SingleStore (formerly MemSQL) secures $80 million in Series E funding for its real-time database
As the coronavirus pandemic panic starts to die down, more and more investors are beginning to jump back into investing in promising and high-growth startups. One of these startups is SingleStore (formerly MemSQL), a developer of a cloud-based scalable database for enterprises.
MemSQL is a real-time relational, distributed database used by organizations to query and analyze large pools of fast-moving data across cloud, hybrid and on-premise environments. SingleStore customers include major banks, ridesharing giants, telecoms carriers, and many others. Global enterprises use the MemSQL distributed database to easily ingest, process, analyze, and act on data in order to thrive in today’s insight-driven economy.
On October 27, 2020, MemSQL rebranded to SingleStore to reflect a shift in focus away from exclusively in-memory workloads. The new name highlights the goal of achieving a universal storage format capable of supporting both transactional and analytical use cases.
Today, the 10-year old San Francisco-based SingleStore announced it has closed $80 million in a Series E funding round led by Insight Partners, with participation from new backers Dell Technologies Capital, Hercules Capital; and previous backers Accel, Anchorage, Glynn Capital, GV (formerly Google Ventures), and Rev IV. The financing brings total funding raised by the company to date to $238 million. In conjunction with the funding, SingleStore also announced a new partnership with analytics powerhouse SAS.

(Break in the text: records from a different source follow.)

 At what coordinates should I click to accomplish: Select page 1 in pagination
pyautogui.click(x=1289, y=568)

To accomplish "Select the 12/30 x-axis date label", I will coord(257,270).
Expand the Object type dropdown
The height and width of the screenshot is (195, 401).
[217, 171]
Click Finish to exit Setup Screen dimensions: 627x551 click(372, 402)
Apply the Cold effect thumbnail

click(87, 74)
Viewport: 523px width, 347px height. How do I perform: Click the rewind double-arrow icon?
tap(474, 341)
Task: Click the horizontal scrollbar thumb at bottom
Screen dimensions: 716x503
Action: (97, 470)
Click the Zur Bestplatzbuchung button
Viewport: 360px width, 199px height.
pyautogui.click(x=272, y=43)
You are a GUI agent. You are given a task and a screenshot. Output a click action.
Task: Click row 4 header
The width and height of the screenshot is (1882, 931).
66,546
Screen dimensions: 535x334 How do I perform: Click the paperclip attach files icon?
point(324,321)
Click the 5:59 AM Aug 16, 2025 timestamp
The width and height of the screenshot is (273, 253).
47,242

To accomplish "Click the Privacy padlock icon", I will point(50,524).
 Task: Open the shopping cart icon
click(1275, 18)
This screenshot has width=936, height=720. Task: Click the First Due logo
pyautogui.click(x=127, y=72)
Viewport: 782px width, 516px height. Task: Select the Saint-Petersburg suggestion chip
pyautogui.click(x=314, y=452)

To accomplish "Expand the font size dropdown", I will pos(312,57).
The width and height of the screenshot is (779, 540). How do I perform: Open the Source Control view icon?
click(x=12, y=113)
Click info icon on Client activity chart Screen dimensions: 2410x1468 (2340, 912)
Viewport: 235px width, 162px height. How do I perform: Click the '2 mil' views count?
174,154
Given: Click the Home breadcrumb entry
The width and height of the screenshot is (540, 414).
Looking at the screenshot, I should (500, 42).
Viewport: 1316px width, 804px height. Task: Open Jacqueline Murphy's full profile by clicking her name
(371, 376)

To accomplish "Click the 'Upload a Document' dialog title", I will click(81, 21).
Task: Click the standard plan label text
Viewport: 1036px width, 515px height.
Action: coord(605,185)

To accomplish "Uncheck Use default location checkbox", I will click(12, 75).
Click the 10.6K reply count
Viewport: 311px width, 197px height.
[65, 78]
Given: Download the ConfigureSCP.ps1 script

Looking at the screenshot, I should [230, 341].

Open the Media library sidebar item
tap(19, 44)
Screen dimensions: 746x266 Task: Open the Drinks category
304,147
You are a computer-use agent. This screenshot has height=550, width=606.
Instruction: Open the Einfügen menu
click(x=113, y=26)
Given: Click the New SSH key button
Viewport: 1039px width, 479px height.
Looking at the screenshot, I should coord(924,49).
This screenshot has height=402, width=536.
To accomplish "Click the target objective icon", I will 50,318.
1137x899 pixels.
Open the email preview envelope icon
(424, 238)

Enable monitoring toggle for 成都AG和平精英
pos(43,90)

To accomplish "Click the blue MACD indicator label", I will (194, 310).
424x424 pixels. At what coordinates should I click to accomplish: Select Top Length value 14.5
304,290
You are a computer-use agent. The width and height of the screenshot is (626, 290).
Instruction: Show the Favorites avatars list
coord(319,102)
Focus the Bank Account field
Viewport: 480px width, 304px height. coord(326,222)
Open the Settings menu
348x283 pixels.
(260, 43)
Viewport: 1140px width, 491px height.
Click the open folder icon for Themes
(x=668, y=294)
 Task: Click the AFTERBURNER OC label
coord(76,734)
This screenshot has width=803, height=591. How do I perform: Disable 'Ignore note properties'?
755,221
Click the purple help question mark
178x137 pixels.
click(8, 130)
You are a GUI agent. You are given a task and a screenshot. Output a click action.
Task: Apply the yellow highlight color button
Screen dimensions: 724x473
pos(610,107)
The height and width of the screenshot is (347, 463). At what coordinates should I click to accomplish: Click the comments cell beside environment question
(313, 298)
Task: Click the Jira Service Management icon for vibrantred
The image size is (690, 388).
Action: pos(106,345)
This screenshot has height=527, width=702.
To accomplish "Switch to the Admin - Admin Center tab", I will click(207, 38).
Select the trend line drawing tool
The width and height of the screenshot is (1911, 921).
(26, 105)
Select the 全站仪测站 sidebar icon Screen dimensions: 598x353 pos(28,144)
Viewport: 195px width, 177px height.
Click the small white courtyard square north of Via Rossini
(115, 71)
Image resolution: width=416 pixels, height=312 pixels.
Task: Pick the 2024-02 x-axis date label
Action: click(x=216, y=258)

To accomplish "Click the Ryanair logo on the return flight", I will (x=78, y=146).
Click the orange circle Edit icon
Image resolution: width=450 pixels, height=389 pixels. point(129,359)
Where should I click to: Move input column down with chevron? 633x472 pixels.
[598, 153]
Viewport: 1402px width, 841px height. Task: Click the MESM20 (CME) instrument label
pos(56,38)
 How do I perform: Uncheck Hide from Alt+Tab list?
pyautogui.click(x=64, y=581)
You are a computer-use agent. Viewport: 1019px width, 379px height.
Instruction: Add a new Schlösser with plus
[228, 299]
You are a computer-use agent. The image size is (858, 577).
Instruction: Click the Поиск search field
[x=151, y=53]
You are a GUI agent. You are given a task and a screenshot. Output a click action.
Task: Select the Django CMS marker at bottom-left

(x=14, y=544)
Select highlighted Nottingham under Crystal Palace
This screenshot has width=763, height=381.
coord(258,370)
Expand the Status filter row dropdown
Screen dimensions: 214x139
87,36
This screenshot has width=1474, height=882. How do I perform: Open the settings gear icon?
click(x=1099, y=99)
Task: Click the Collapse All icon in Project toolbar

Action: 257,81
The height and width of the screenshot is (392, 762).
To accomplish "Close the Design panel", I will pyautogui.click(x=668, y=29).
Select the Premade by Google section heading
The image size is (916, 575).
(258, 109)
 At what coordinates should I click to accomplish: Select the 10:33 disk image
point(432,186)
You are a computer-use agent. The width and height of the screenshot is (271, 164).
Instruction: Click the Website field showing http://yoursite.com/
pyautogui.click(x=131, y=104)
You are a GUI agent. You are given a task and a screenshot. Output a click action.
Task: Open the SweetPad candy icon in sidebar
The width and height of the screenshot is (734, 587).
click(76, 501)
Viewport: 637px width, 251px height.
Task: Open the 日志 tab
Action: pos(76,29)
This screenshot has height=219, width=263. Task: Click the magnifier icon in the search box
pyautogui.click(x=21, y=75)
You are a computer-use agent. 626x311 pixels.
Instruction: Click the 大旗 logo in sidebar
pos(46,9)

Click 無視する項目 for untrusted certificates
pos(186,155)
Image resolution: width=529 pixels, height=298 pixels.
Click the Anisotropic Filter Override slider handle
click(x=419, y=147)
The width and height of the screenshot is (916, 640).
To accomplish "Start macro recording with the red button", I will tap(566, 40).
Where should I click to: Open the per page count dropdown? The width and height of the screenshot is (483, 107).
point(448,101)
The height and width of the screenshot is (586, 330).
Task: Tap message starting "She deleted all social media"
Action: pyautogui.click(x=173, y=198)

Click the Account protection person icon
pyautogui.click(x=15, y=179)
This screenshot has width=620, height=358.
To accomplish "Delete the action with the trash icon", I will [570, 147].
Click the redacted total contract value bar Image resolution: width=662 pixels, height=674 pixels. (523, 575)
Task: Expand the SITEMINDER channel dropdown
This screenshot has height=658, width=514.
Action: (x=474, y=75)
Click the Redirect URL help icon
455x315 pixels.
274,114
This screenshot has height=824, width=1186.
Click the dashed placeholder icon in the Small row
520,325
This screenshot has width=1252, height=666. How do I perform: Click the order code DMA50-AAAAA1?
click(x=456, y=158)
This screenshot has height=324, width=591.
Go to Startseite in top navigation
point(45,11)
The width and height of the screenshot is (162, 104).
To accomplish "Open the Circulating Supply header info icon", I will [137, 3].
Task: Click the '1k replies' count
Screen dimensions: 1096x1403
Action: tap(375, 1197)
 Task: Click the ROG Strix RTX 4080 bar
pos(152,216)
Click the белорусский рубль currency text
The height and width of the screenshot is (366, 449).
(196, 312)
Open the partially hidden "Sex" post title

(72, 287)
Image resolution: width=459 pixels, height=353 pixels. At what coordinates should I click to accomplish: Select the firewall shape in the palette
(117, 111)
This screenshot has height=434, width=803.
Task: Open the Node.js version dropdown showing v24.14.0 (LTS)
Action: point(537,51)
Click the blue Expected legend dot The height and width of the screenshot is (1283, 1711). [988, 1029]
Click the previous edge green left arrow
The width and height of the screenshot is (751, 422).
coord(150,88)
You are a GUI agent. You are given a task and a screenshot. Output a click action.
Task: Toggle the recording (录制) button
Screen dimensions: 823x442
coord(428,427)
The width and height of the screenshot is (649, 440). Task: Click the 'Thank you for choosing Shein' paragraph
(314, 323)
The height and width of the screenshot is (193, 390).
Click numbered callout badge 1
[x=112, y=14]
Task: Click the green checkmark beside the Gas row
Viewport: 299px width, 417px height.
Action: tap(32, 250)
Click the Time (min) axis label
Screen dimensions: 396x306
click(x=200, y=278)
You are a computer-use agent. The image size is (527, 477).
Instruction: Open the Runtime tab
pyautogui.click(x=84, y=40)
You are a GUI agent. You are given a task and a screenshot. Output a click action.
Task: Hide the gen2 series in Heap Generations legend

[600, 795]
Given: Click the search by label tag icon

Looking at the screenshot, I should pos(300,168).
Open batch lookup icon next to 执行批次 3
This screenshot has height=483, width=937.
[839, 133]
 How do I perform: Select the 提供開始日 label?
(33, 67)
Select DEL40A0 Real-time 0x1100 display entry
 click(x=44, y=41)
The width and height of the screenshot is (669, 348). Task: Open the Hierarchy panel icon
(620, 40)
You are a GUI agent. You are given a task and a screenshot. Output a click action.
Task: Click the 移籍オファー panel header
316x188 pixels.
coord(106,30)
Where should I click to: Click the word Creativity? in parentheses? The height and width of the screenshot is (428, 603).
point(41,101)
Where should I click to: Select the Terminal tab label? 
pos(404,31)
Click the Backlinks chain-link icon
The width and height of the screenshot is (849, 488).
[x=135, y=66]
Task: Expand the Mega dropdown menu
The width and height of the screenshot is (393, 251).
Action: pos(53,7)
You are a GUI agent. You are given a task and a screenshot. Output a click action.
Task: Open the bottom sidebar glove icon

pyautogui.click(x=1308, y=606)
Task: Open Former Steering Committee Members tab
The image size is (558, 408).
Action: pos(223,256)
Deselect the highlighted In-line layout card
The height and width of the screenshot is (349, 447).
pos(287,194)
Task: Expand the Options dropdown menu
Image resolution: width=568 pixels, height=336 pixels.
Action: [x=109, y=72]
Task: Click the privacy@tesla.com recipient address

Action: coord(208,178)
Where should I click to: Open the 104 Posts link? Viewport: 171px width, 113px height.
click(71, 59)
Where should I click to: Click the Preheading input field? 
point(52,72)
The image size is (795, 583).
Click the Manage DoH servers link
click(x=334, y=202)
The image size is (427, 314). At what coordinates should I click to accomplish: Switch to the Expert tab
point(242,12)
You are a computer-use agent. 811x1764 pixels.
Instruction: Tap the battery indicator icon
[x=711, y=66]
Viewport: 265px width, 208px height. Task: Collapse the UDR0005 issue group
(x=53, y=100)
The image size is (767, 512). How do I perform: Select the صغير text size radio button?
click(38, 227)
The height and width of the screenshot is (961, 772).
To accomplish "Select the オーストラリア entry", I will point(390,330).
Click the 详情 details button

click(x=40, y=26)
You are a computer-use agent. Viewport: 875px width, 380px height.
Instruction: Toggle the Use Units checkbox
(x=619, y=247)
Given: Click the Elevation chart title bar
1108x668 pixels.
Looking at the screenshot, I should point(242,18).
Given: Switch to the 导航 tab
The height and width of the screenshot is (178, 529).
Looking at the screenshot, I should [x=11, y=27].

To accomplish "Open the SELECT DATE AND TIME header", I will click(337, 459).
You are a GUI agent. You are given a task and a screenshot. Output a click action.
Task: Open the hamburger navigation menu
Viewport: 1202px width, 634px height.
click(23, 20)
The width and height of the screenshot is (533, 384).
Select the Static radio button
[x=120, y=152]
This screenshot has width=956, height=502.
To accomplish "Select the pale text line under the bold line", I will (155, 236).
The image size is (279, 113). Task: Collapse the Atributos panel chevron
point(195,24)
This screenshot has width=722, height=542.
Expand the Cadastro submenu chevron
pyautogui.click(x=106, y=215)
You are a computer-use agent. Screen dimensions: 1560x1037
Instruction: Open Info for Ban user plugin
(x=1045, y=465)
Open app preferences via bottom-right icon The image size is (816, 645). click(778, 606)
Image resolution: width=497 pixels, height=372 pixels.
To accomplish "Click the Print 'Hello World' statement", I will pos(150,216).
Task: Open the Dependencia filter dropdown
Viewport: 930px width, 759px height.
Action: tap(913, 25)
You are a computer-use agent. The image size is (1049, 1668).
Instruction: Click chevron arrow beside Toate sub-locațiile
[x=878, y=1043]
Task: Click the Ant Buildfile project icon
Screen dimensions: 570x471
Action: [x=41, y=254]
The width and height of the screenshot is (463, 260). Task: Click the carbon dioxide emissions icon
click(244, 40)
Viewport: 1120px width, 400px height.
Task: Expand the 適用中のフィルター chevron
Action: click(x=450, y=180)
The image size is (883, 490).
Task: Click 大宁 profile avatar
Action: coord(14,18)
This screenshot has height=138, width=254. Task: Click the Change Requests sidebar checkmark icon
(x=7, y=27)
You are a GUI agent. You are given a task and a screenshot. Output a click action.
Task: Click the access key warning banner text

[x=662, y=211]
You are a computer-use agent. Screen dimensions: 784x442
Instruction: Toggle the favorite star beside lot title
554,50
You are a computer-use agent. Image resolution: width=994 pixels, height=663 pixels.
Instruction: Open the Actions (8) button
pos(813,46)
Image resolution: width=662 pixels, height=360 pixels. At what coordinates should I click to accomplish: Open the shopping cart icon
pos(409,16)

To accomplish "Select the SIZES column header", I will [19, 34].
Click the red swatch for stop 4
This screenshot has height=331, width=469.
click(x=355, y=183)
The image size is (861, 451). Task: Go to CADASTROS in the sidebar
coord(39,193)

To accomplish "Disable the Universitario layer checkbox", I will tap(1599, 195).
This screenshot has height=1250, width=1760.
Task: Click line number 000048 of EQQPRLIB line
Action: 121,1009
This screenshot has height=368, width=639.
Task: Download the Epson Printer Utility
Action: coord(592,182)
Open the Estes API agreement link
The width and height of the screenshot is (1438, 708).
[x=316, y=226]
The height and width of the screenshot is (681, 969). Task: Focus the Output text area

Founded in 2011 by Adam Prout, Eric Frenkiel, and Nikita Shamgunov, SingleStore is The No-Limits Database, powering modern applications and analytical systems with a cloud-native, massively scalable architecture for maximum ingest and query performance at the highest concurrency. MemSQL envisions a world where every business can make decisions in real-time and every experience is optimized through data. MemSQL is also optimized to run on any public cloud or on-premises with commodity hardware.